Ocak sanayi üretimi
ABD’de istihdam verisi beklenenden iyi çıktı. Fed’in bu ay tahvil alımında kısıntıya gideceği kesinleşiyor (eyvah!). İçeride para piyasasına etkisi sınırlı kaldı. Dolar 2.22 TL’yi (sepet 2.65 TL) aşmadı. Normaldir.
Hazine şubat nakit gerçekleşmesini açıkladı. Bütçenin öncü göstergesidir. İki ayda 1.2 milyar TL fazla var. Geçen yıl 5.6 milyar TL açık vermişti. Güçlü gelir artışından kaynaklanıyor. TL’nin değer kaybı bütçeye yarar demiştim.
Çarklar hızlanıyor
Piyasa ocak sanayi üretiminde geçen yıla göre yüzde 4,4 artış öngördü. Daha yüksek geleceğini yazdım. Toplam sanayi yüzde 7,2, imalat sanayiinde yüzde 7,7 çıktı. Takvim etkisi hariç biraz yükseliyor (yüzde 7,3 ve 7,8). Son üç yılın en yüksek ocak değerleridir.
Takvim ve mevsim etkisi arındırılmış verilere dönelim. Aralıktan ocağa toplam sanayi yüzde 1,1; madencilik yüzde 3,9, imalat sanayii yüzde 1,3 artıyor. Üçünde de üretim düzeyinin tarihi rekor kırdığını belirtelim.

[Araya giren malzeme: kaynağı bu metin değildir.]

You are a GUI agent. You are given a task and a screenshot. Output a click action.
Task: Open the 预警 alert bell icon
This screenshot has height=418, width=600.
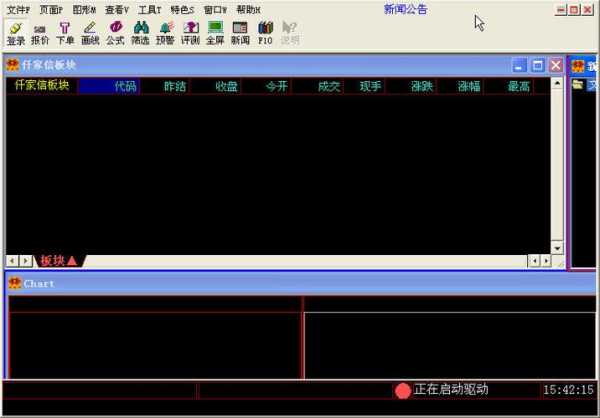point(165,33)
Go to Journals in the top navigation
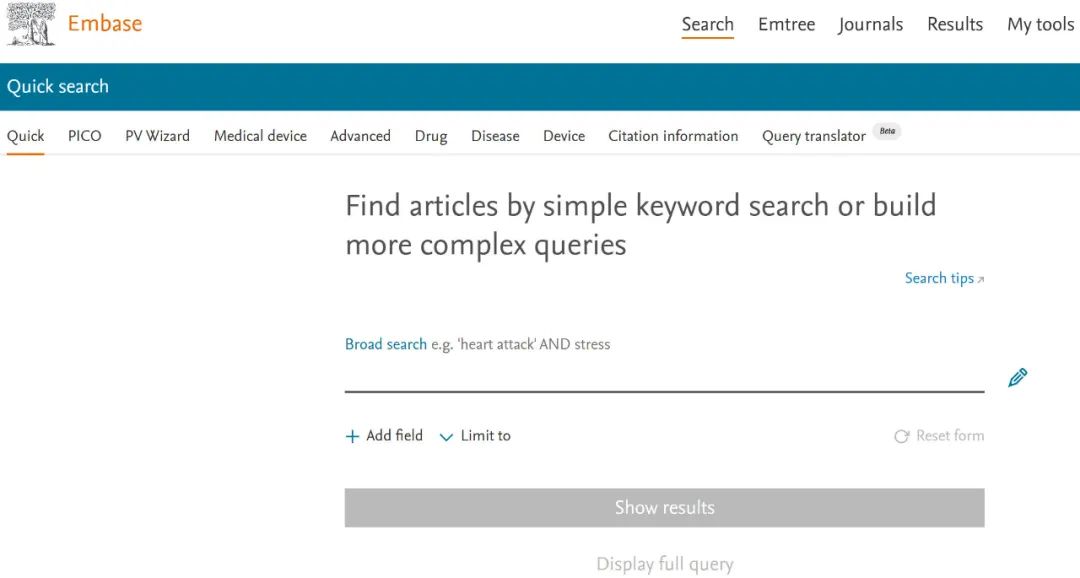 (870, 24)
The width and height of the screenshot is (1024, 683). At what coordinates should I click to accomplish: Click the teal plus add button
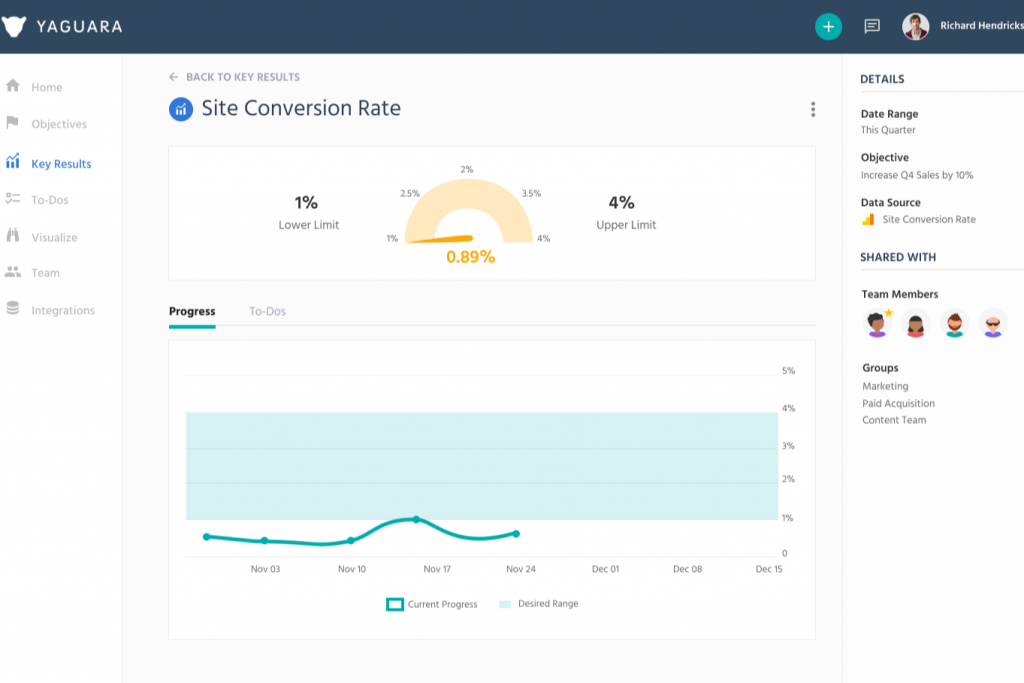pos(828,27)
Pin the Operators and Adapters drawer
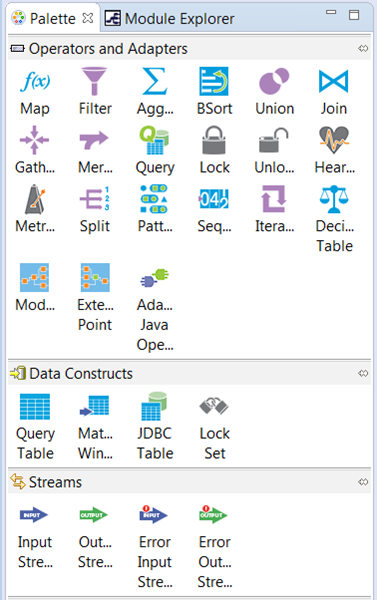Viewport: 377px width, 600px height. click(x=363, y=48)
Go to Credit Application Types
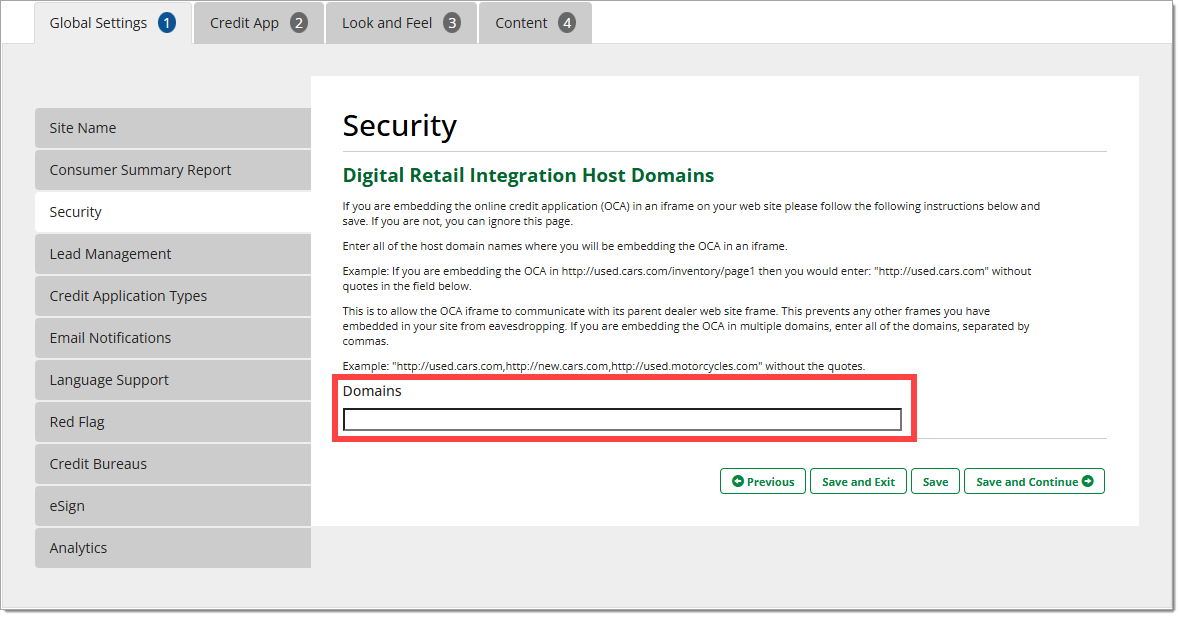The width and height of the screenshot is (1180, 617). pyautogui.click(x=172, y=296)
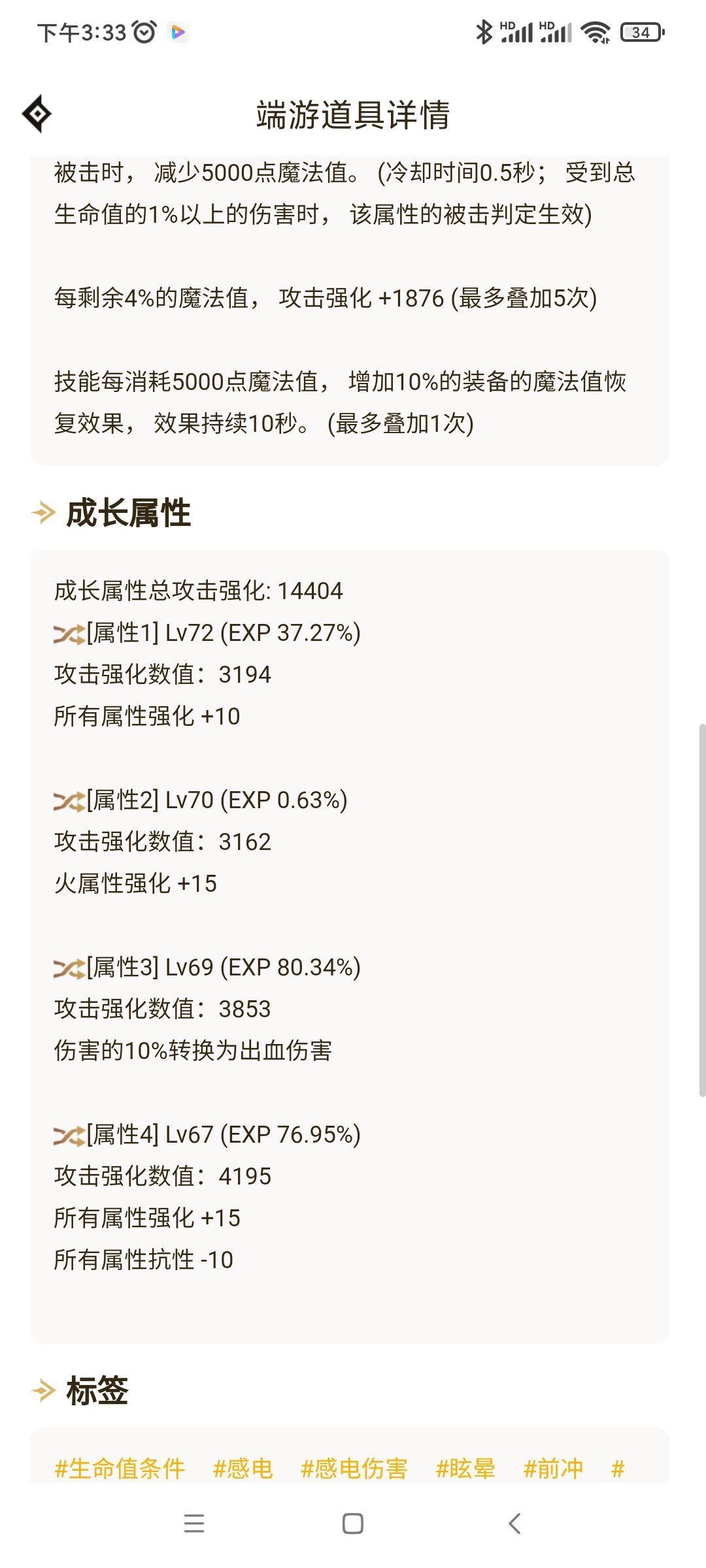
Task: Tap the page scrollbar on right edge
Action: (702, 909)
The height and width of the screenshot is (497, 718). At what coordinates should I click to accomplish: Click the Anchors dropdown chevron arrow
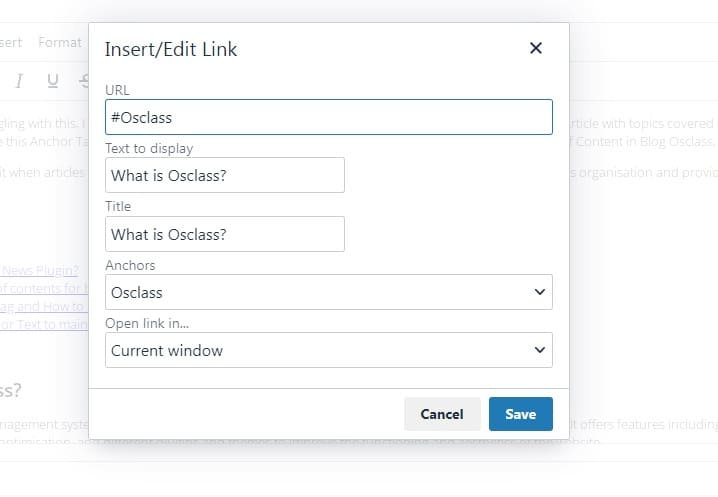tap(540, 292)
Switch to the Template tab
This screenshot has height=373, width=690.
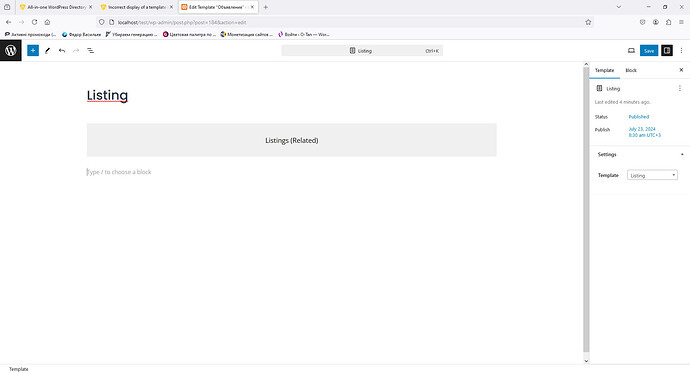604,70
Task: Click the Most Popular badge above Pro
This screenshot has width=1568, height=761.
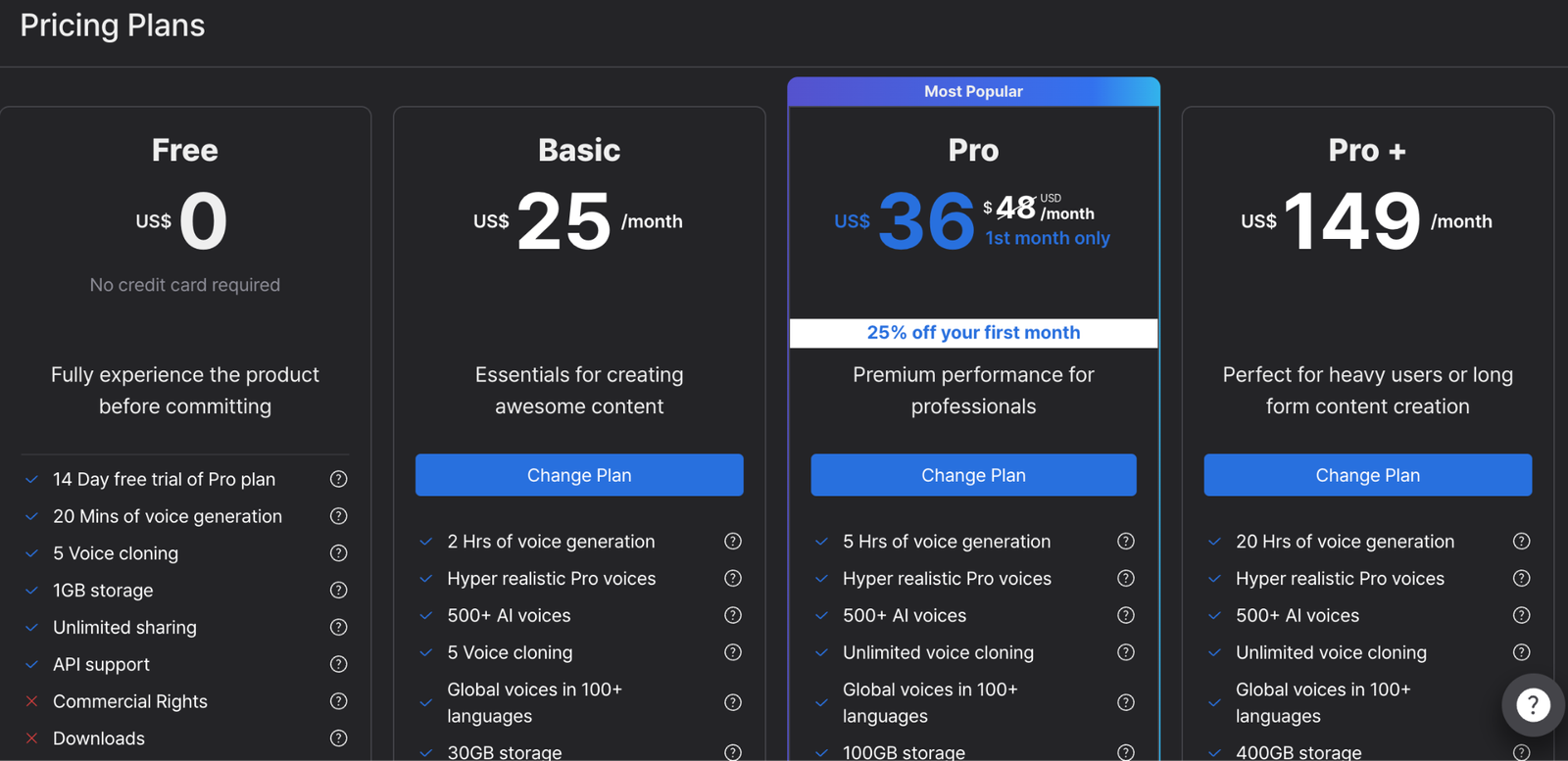Action: (x=973, y=91)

Ana mal gruplarında bir önceki aya göre değişime bakalım. Dayanıklı tüketim ve sermaye mallarında üretim geriliyor (yüzde 3,5 ve 1,7). Ama dayanıksız tüketim ve ara mallar üretimi artıyor (yüzde 1,9 ve 3,4). Not: Elektrik üretimi de düşüyor (yüzde 1,9)
Üretimde dengelenme
Bir aylık veri ile genellemeye gitmeyi sevmem. Kısa dönemli dalgalanmalar şaşırtır. Gene de son dönemde belirginlik kazanan kritik eğilimler var. Bunlara doğru teşhis koymak tahmin hatalarını engeller.
İçeride kur ve siyaset, dışarıda mali tedirginlik Türkiye’yi büyüme modelini değiştirmeye zorluyor. İç talebin büyümeye katkısı azalıyor. Dış talebin katkısı artıyor. Talebin dengelenmesi deniyor. Bu süreç üretim yapısına yansıyor.
Nasıl? Sektörlerin üretimdeki payları değişiyor. İçeriye üretimin payı geriliyor. Gövdesi hizmetlerdir. Dışarıya üretimin payı artıyor. Gövdesi imalat sanayidir. Üretimde dengelenme iç talep daralırken sanayinin hızlanması ile gerçekleşiyor. Olumludur.